Work to complete:
Lines before the one containing "Screen dimensions: 800x533" are not wanted. Transcribe that line and all after it exactly, to the end of the entries.

Material to process:
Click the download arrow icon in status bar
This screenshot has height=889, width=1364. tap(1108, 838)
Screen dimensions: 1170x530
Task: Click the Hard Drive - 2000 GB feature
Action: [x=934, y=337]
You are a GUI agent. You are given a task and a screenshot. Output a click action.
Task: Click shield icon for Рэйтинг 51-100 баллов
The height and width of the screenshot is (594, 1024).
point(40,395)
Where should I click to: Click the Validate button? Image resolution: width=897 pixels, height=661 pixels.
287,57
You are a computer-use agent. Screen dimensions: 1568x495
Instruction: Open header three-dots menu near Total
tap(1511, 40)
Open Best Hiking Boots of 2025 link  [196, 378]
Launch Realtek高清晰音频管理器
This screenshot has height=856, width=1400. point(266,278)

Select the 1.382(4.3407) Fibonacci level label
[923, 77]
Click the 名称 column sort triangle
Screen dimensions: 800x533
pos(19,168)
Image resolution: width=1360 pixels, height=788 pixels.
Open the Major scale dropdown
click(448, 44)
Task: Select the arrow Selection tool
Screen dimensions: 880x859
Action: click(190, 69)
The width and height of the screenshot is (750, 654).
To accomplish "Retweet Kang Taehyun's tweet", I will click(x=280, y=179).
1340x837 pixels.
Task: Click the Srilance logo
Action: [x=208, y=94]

The answer:
Screen dimensions: 800x533
pos(19,168)
Image resolution: width=1360 pixels, height=788 pixels.
Open the Major scale dropdown
click(448, 44)
Task: Select the arrow Selection tool
Screen dimensions: 880x859
Action: click(190, 69)
The width and height of the screenshot is (750, 654).
To accomplish "Retweet Kang Taehyun's tweet", I will click(x=280, y=179).
1340x837 pixels.
Task: Click the Srilance logo
Action: [x=208, y=94]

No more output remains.